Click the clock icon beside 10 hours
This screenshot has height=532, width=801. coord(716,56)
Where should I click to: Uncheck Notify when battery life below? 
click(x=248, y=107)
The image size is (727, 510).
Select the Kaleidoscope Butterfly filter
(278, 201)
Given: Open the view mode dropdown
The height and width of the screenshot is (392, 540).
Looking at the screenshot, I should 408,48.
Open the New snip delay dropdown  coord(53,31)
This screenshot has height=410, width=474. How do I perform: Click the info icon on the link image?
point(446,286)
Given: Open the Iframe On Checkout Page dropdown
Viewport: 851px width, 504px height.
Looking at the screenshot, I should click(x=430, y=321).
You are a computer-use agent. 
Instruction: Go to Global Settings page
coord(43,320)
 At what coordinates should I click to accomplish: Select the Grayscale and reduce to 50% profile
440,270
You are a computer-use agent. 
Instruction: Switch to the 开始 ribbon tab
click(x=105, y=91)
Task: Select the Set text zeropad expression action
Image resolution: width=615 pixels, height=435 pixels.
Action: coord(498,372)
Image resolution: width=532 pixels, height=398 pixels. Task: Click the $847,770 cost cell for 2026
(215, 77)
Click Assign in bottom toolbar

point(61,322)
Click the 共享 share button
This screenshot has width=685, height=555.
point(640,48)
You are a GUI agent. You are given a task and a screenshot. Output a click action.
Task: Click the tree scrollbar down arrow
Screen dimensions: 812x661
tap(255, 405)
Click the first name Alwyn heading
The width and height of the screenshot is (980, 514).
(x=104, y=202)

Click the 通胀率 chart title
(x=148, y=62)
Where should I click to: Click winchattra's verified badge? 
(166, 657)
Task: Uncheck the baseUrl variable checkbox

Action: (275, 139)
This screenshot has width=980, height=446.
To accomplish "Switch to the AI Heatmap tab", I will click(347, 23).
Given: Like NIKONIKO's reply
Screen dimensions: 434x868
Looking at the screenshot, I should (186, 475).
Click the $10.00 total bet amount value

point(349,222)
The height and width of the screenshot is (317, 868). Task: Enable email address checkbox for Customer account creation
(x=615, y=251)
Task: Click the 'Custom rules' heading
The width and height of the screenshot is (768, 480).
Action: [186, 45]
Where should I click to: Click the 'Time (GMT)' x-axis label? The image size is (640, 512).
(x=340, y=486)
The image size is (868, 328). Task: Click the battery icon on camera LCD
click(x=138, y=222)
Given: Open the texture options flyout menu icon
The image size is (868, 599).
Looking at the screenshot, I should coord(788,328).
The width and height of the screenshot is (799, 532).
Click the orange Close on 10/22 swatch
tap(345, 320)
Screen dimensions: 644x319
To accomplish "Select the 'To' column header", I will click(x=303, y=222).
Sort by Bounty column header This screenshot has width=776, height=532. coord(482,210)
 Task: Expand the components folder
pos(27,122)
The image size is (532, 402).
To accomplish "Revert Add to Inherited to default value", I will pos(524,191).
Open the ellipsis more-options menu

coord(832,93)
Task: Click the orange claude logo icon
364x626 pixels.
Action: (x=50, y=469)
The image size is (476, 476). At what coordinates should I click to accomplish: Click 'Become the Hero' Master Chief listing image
##########
What is needed =>
When the string "header" appears in a line of the records above, that line is to be copied.

Solved problem =>
To accomplish "Select the 'To' column header", I will click(x=303, y=222).
Sort by Bounty column header This screenshot has width=776, height=532. coord(482,210)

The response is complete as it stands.